Milleen National School, Milleenduff Townland, Séipéal na Carraige (Rockchapel), Co. Cork
NGR: 122001, 119413
The village of Roundwood in Co. Wicklow claim that at 238 m OD, their’s is the highest village in Ireland. However in recent years, the village of Meelin in Co. Cork has erected a braggadocious signpost at the edge of their humble home stating ‘Welcome to Meelin – Ireland’s Highest Village’. The brazen folk of this tiny north-Cork hamlet claim that their little settlement, located just south of the Mullaghareirk Mountains, is 15 m higher than their Wicklow rivals. If you investigate the issue online, you might find various reasons why one village believes the other’s claim to the title of the most elevated settlement is illegitimate. In all honesty, the argument could probably be settled in minutes by pulling out an Ordnance Survey Map… but what’s the fun in that?
The plucky village of Meelin is located in northwest Cork. It is one of a handful of small villages located north of Newmarket near the Cork-Kerry-Limerick border. It is unlikely that your travels would ever take you through this area; much of the land close to the village is planted with coniferous trees, mainly of lodgepole pine and Sitka spruce. The area is sparsely populated though the woodlands are filled with ruined cottages and farmsteads which remind you that there was a time when the lands here were farmed rather than planted with commercial forests.
It is here amongst the plantations just north of the village of Rockchapel that you will find the now disused Old Milleen National School in the townland of Milleenduff.

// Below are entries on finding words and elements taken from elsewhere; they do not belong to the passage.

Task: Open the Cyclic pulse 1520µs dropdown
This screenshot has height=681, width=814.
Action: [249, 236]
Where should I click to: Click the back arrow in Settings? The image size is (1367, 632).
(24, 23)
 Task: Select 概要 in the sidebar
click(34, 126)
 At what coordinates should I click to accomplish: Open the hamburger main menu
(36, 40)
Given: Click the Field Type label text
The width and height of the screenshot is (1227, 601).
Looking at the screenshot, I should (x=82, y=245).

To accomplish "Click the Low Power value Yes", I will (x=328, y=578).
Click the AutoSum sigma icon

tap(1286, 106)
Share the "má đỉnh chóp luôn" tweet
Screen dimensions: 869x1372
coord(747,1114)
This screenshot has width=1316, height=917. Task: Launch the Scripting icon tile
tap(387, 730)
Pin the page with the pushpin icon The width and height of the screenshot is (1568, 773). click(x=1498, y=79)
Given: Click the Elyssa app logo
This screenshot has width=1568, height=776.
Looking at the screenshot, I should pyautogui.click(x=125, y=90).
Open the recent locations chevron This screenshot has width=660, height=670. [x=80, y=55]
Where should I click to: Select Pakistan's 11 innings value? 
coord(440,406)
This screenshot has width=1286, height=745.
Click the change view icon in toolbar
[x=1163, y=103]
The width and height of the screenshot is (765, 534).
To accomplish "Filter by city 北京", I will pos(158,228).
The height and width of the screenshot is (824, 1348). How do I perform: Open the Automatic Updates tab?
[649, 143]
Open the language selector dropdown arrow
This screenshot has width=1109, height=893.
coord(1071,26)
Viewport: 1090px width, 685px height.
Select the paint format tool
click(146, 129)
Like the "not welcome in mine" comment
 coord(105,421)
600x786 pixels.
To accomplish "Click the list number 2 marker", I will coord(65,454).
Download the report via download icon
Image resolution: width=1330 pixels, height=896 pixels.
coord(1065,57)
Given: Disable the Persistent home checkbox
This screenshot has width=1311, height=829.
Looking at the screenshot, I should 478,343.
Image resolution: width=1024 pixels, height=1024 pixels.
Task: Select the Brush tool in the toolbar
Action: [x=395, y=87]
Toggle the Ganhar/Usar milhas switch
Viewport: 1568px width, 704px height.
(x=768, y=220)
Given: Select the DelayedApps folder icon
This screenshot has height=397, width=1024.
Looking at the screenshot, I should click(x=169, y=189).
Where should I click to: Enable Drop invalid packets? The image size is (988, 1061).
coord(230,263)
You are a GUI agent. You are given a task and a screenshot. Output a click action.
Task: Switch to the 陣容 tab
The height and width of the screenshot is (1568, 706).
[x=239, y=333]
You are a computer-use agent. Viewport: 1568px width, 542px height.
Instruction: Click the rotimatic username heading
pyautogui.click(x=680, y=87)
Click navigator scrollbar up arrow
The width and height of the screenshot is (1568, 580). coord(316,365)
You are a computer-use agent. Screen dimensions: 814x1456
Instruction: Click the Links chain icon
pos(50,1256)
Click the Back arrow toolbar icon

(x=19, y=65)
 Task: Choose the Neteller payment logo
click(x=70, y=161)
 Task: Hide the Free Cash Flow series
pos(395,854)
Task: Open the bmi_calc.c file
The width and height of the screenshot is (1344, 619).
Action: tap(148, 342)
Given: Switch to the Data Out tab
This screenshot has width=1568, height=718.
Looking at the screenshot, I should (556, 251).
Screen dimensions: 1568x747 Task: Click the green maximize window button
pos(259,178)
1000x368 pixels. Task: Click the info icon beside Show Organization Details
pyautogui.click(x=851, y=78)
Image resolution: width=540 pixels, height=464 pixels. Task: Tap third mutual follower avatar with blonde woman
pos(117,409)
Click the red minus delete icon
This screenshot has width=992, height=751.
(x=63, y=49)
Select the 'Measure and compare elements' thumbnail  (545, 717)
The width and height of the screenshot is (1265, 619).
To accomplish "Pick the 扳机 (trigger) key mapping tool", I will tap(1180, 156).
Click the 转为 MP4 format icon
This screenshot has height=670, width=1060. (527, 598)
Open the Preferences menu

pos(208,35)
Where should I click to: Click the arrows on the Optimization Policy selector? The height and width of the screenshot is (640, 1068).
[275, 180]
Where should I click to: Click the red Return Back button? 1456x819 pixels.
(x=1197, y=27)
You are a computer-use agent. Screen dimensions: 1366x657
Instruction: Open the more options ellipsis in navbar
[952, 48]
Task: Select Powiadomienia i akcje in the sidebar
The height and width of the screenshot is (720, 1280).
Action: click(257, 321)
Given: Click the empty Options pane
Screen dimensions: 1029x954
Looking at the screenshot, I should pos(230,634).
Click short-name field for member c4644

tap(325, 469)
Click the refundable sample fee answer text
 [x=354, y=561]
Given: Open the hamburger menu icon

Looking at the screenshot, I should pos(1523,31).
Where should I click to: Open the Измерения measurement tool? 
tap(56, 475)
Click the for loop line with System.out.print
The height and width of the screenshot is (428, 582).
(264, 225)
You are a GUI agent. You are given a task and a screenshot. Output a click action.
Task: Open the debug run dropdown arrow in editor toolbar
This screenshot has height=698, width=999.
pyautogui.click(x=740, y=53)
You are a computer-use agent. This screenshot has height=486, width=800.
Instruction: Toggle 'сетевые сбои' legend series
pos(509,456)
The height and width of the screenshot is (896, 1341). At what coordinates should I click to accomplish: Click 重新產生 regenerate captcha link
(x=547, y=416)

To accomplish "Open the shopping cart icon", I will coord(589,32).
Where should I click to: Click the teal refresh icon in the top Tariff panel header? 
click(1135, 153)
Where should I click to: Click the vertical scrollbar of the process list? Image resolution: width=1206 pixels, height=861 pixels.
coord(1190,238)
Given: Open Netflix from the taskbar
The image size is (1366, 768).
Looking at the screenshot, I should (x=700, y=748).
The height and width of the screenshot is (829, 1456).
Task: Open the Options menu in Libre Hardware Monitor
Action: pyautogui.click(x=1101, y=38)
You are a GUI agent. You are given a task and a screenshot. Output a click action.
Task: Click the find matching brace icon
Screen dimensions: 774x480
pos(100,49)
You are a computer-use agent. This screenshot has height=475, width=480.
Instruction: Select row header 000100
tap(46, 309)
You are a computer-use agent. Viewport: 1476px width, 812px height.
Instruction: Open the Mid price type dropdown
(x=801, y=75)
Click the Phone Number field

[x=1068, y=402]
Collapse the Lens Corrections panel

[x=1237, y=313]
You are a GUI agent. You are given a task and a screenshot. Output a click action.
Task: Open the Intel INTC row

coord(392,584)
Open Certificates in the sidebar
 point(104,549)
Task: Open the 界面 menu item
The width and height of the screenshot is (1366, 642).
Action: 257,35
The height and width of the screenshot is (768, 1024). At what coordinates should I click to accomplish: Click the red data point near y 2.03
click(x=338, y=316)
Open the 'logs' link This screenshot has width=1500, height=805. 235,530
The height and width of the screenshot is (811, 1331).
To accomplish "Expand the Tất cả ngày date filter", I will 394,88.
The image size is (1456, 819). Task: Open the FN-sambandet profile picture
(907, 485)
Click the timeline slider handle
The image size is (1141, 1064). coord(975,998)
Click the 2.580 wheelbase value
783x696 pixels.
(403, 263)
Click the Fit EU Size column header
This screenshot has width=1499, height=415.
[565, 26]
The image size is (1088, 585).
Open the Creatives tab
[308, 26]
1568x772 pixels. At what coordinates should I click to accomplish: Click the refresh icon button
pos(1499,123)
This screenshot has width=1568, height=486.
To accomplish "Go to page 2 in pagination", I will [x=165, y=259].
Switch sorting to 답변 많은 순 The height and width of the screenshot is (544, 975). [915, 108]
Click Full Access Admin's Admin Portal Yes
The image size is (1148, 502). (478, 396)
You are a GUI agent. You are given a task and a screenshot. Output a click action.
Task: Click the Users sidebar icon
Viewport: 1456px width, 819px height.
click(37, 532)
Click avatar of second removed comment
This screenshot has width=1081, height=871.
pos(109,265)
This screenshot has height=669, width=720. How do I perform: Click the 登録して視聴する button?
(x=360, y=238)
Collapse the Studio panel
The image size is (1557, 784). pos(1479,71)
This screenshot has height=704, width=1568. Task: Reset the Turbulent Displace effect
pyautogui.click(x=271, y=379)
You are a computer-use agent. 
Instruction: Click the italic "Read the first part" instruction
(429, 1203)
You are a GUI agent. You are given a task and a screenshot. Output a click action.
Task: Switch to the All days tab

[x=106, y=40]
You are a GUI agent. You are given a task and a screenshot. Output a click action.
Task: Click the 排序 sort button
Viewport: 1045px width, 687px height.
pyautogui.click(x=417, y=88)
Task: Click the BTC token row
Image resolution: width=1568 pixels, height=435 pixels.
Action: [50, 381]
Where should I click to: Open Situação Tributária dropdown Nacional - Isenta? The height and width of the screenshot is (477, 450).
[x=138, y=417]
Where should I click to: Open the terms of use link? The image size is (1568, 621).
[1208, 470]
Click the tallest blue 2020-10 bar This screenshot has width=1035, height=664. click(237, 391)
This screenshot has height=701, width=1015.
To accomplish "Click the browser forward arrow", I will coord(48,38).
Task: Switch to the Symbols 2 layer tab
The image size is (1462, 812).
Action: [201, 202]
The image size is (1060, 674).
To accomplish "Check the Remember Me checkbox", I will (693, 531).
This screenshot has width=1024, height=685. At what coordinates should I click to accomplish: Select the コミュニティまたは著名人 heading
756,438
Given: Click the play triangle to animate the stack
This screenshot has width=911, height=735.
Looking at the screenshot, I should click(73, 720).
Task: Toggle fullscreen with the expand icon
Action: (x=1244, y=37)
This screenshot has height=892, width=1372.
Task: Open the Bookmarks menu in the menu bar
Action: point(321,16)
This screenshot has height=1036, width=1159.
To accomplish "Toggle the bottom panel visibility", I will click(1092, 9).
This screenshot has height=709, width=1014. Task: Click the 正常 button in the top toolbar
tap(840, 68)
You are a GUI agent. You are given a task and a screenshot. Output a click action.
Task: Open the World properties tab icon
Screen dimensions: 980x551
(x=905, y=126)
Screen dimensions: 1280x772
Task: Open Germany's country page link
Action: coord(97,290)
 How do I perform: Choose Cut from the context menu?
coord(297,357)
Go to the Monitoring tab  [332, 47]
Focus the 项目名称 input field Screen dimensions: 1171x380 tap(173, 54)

The building is hidden from view by mature evergreens, with the Caher River flowing just to the south. On a bright day, sunlight flashes through moving branches of the surrounding woodlands onto the south-facing gabled entrance with it’s centrally placed name and date plaque. The planted woodlands have largely consumed the surrounding vernacular farming landscape that existed to the east here when the school was in use.